✒️ Quill

Hash Maps from Scratch

by ada · 2026-05-01 · edited 2026-05-01

Hash Maps from Scratch

A hash map is two things: a hash function that turns keys into integers, and a collision strategy for when two keys land at the same slot.

Two collision strategies

Chaining. Each slot holds a small list. On collision, you append. On lookup, you scan the list. Easy to implement, robust to load factor changes, but every lookup is two memory hops (slot, then list node).

Open addressing. Each slot holds at most one entry. On collision, you probe — look at the next slot, then the next, until you find an empty one (insert) or your key (lookup). Better cache behavior, but you must keep the load factor under ~0.7 or probe chains explode.

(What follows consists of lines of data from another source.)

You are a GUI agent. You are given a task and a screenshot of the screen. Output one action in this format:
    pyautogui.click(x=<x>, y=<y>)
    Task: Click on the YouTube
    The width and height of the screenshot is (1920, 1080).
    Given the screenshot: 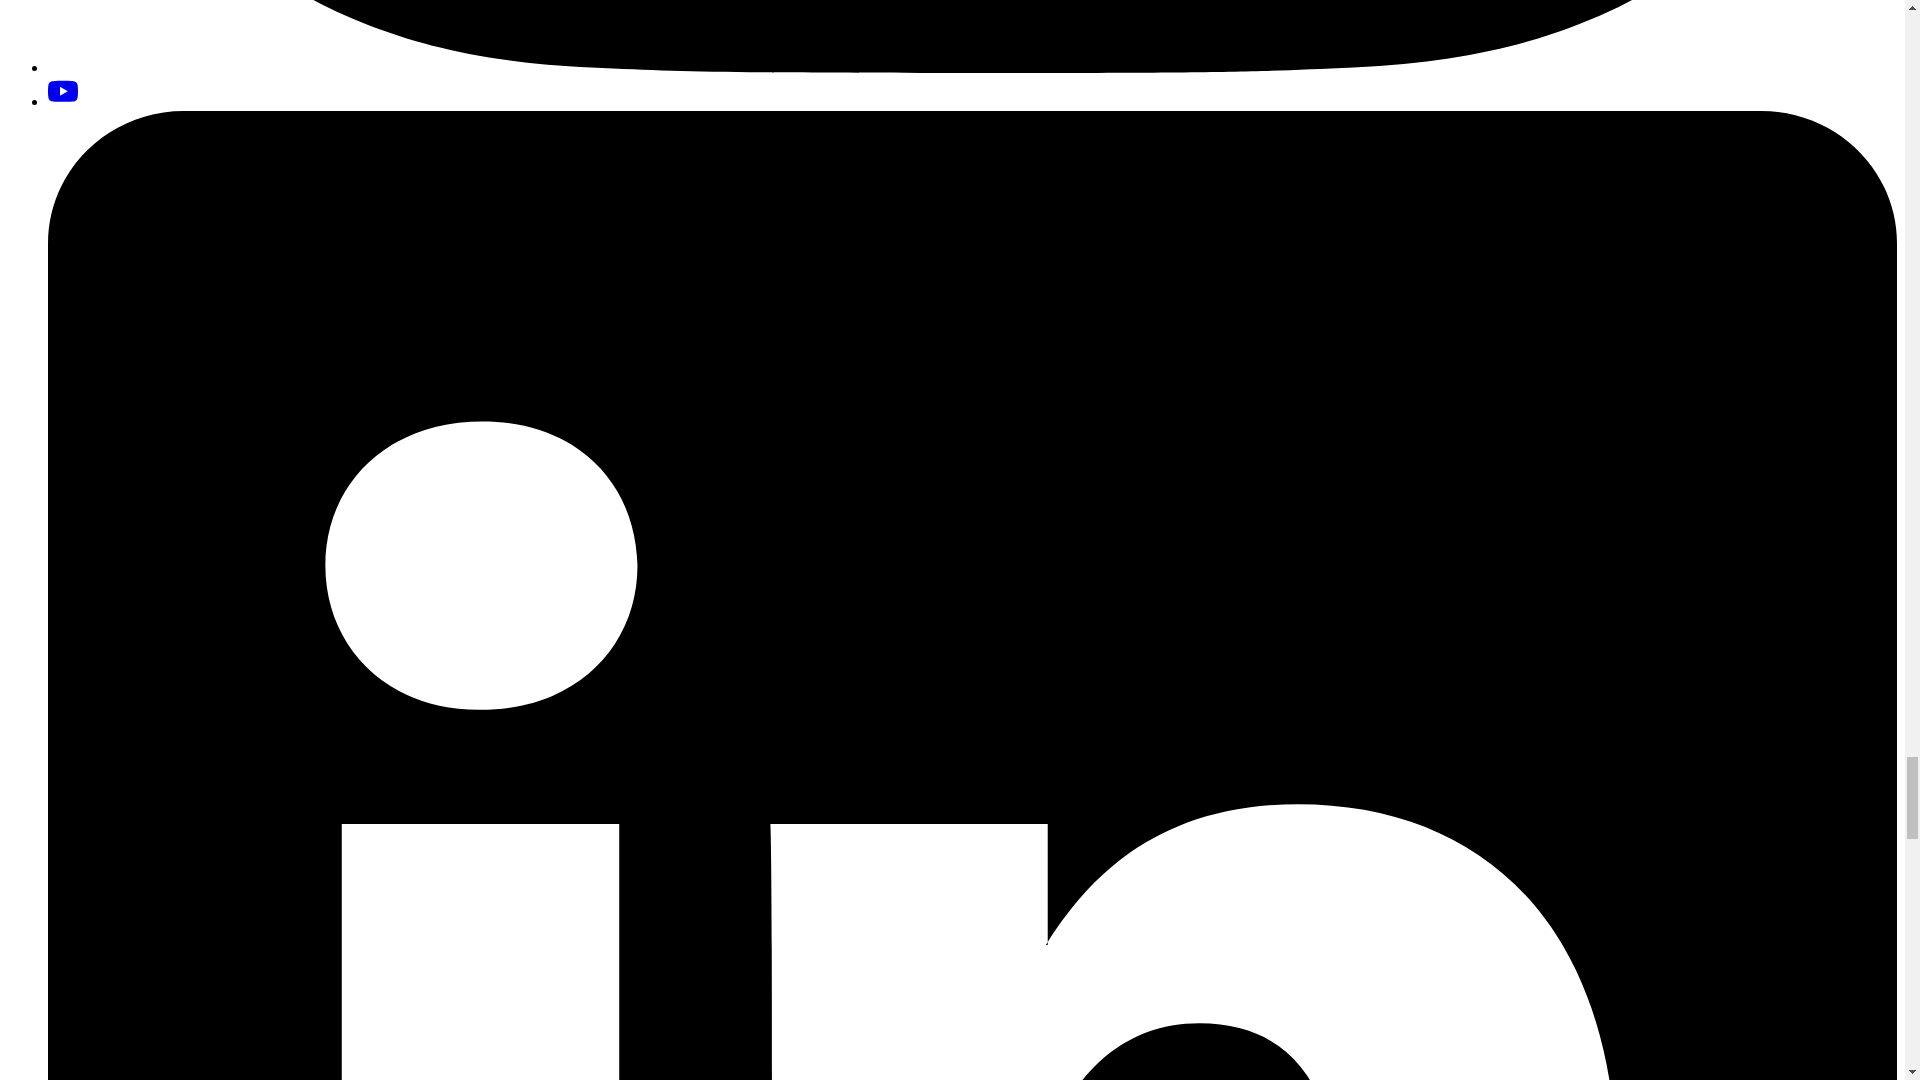 What is the action you would take?
    pyautogui.click(x=63, y=91)
    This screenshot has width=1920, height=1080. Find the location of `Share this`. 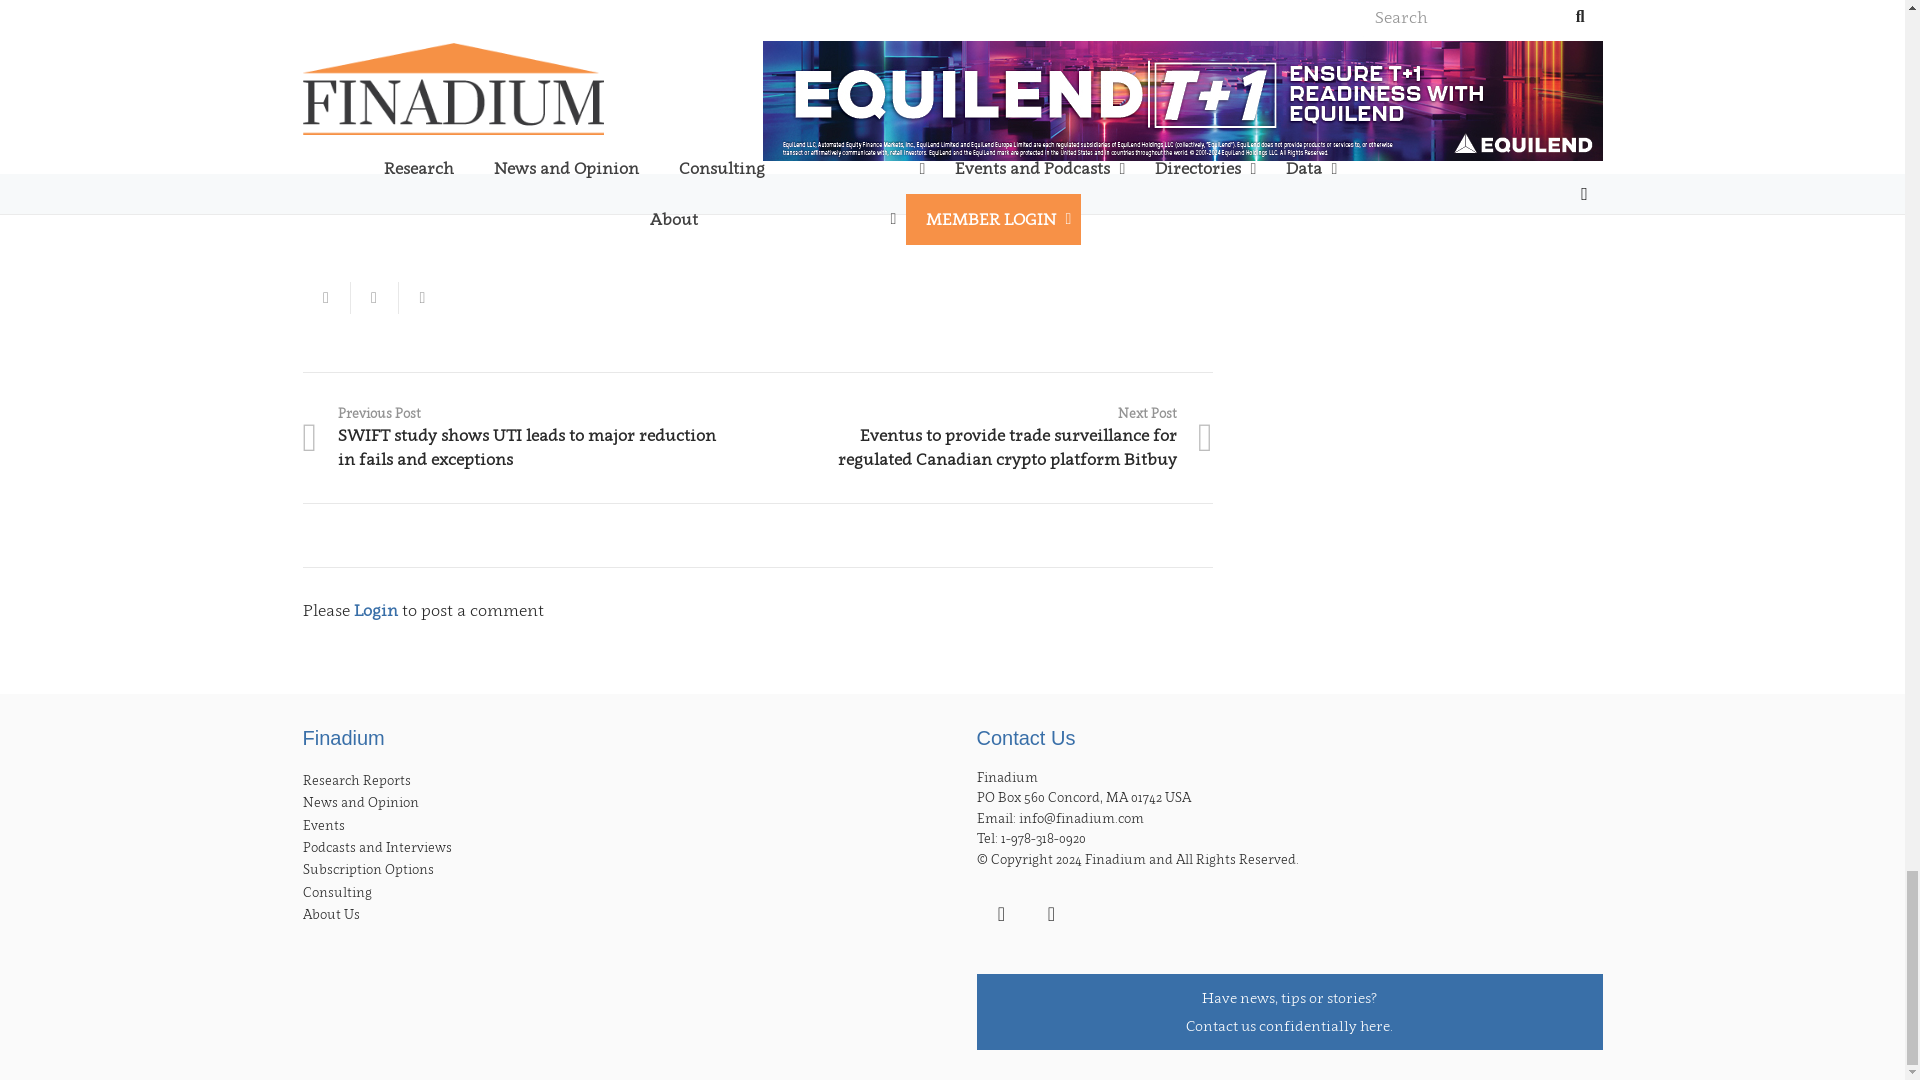

Share this is located at coordinates (373, 298).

CPython's dict uses open addressing with a custom probe sequence. Java's HashMap uses chaining (and switches buckets to red-black trees once they get long).

A toy implementation

class HashMap:
    def __init__(self, cap=8):
        self.cap = cap
        self.buckets = [[] for _ in range(cap)]
        self.size = 0

    def _slot(self, key):
        return hash(key) % self.cap

    def get(self, key):
        for k, v in self.buckets[self._slot(key)]:
            if k == key:
                return v
        raise KeyError(key)

    def put(self, key, value):
        bucket = self.buckets[self._slot(key)]
        for i, (k, _) in enumerate(bucket):
            if k == key:
                bucket[i] = (key, value)
                return
        bucket.append((key, value))
        self.size += 1
        if self.size > 0.75 * self.cap:
            self._resize(self.cap * 2)

    def _resize(self, new_cap):
        old = self.buckets
        self.cap = new_cap
        self.buckets = [[] for _ in range(new_cap)]
        self.size = 0
        for bucket in old:
            for k, v in bucket:
                self.put(k, v)

What "amortized O(1)" actually means

A single put can be O(n) when it triggers a resize. But because the resize doubles the capacity and copies n entries, you only resize at exponentially-spaced sizes. Average cost per insertion across n inserts is bounded by a constant. That's the amortization: bad days are rare, and they pay for themselves.

Picking a hash function

For arbitrary integer keys, Python's hash already does the right thing. For your own data structure (like a tuple of strings), Python composes the components' hashes for you — but if you write a custom __eq__, you must write a matching __hash__. Two equal objects must hash equal; otherwise dict is silently broken in ways you'll discover only at 3 a.m.